Wind erosion in Western Sahel : Quantifying the impact of land use and land management

It is currently estimated that around 15% of the global mineral dust load comes from the Sahel. In this area, rainfed agriculture and livestock grazing play a crucial role in the livelihood of its rapidly growing population. Cropland is likely to be a main source of anthropogenic dust emissions in this region, as this land use type can favor wind erosion if land management deprives the soil of vegetation cover.

Yet, in situ measurements of wind erosion fluxes are scarce in the Sahel, and usually monitor only one type of land use and an associated land management (eg. whether or not to harvest crop residues, intercropping, etc.). Thus, there is room to improve the assessment of the Sahelian anthropogenic contribution to the global dust load, especially through a regional modelling approach relying on field measurements.

In this study, we combined in situ measurements from Sahelian Senegal with a modelling approach to estimate the effect of the main Sahelian land uses on wind erosion. Furthermore, we monitored contrasting land management per land use, representative of the last decades (1960-2020). Here we present the results for one groundnut field over two years (2020-2021), four different fallowed fields over one year (2022/2023), four millet fields over one year (2023/2024). All 1ha-plots were located near the town of Bambey in central Senegal (Groundnut Basin). The observations included sand-traps monitoring (for each 1ha-plot, 5 masts of 5 « Modified Wilson And Cooke » or MWAC sand traps each; collected every 2 weeks), meteorological data (e.g., wind and temperature profiles, and rainfall; at 5-minutes resolution) and vegetation monitoring (aboveground biomass, surface cover, height; weekly to monthly).

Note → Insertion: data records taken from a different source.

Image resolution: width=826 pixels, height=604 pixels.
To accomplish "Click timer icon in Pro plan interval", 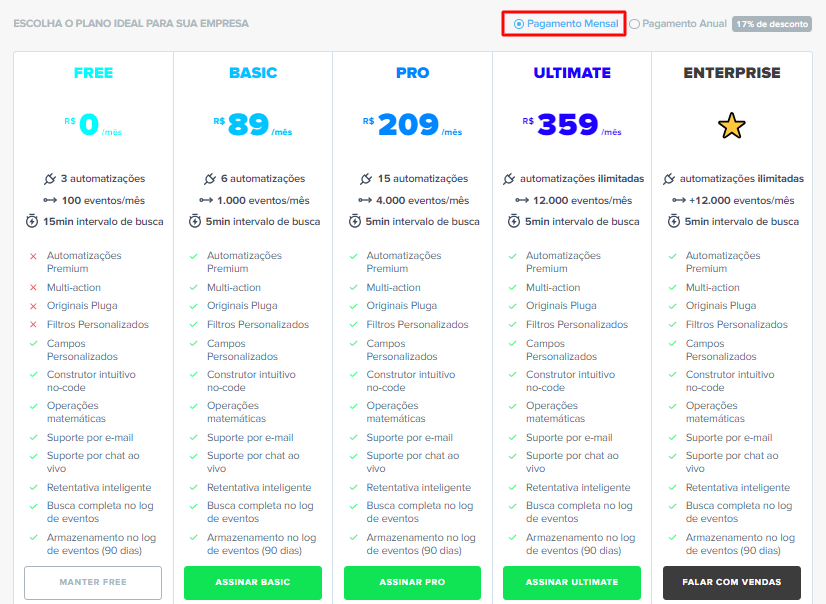I will (354, 221).
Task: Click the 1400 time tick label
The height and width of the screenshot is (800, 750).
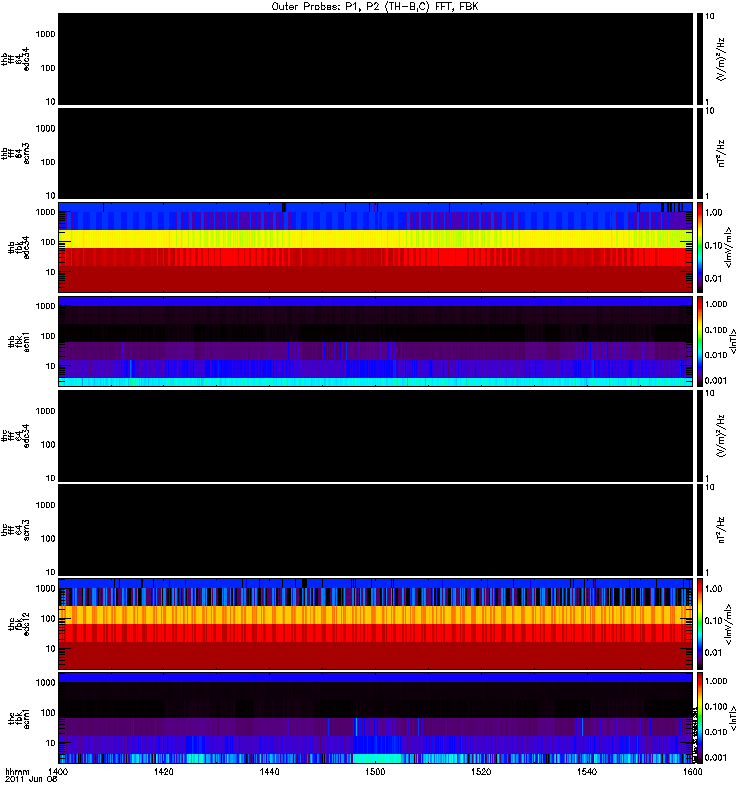Action: pyautogui.click(x=58, y=771)
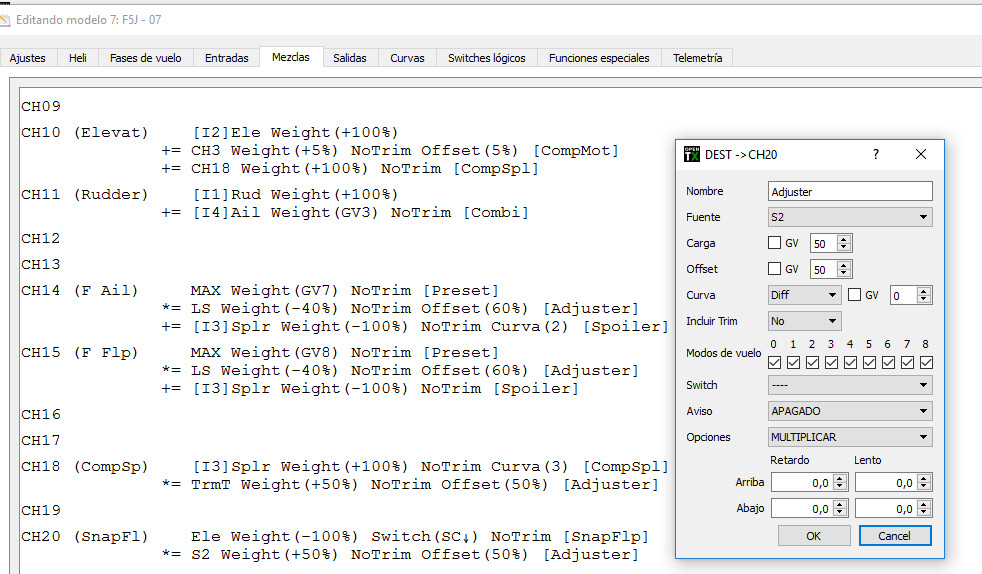Image resolution: width=982 pixels, height=574 pixels.
Task: Switch to the Curvas tab
Action: pyautogui.click(x=407, y=58)
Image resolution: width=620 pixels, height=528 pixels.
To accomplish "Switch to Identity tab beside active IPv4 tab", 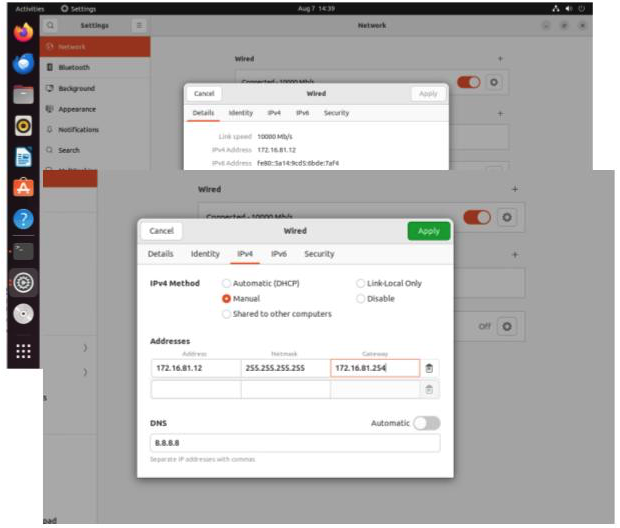I will (x=205, y=254).
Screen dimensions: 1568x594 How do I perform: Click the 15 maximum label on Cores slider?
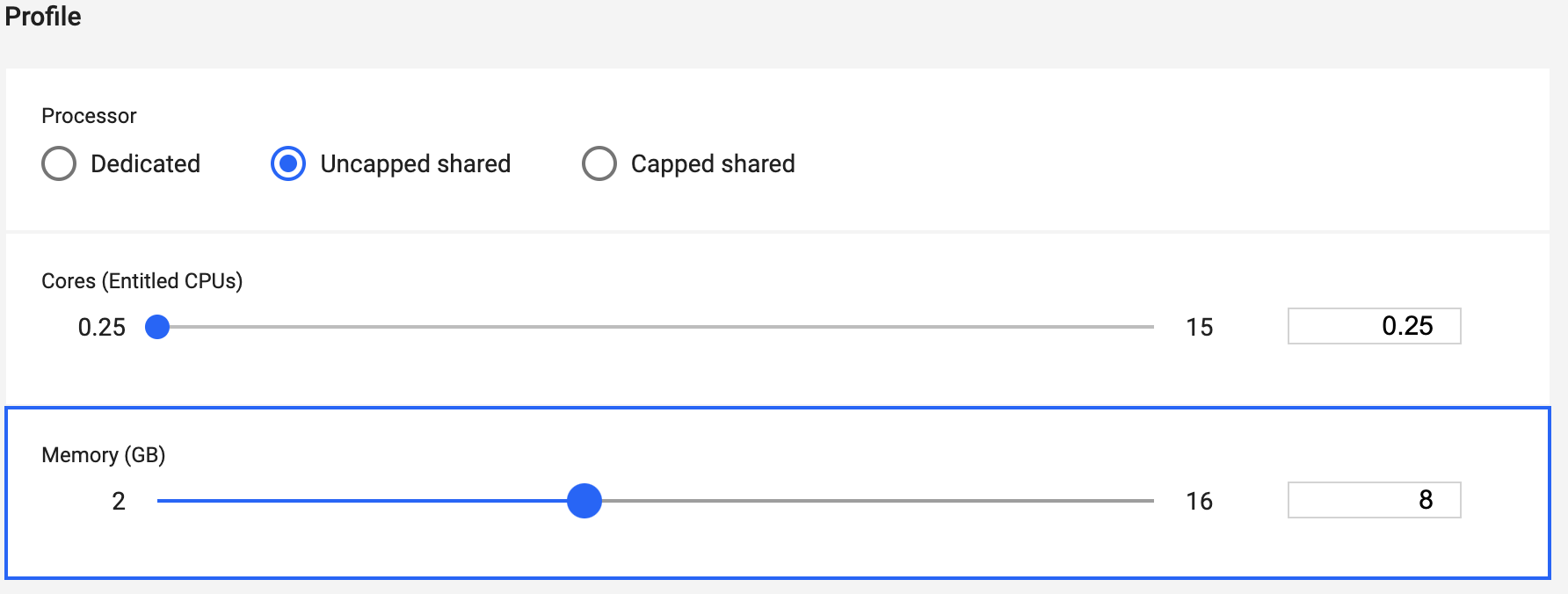point(1201,327)
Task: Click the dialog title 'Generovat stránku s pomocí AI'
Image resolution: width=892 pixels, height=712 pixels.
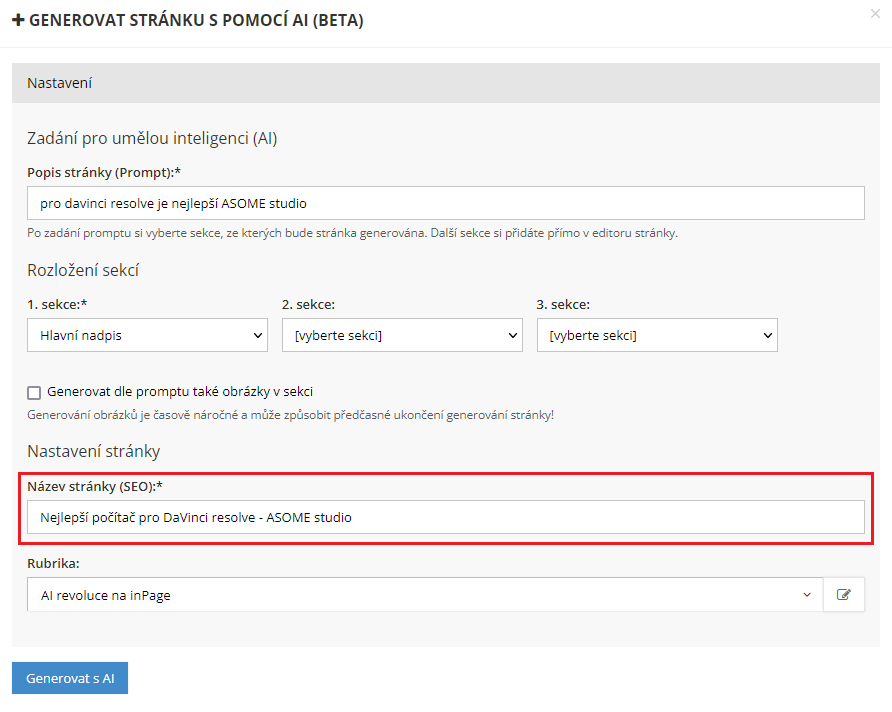Action: (196, 21)
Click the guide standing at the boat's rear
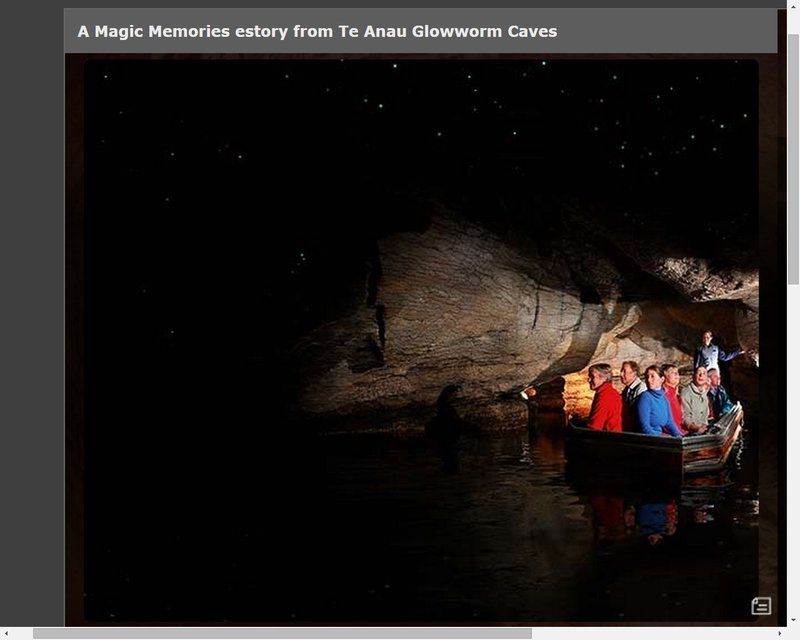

For each land use and land management, we estimated the aerodynamic surface roughness length and the wind friction velocity to simulate the horizontal flux of aeolian sediments using a dedicated model (the Dust Production Model – DPM). We then combined the wind erosion model (DPM) with vegetation models (STEP for fallows and STICS for crops) to simulate the vegetation growth and the associated horizontal flux of aeolian sediment. These simulations are compared to the in situ monitoring from the sand traps. Finally, we used ERA5 meteorological time series from the ECMWF to simulate the horizontal flux for the 1960–2020 period over a typical plot from the study area, for different realistic scenarios of land uses and land management.

Our study revealed the variability of wind erosion horizontal flux for the main Sahelian land use types (400 kg/m/yr for bare soil, 200 kg/m/yr for cropland, less than 10kg/m/yr for fallows), as well as slighter differences related to land management for a same land use. These results help to understand the link between wind erosion and agropastoral practices in Sahelian conditions over multi-decadal periods of time.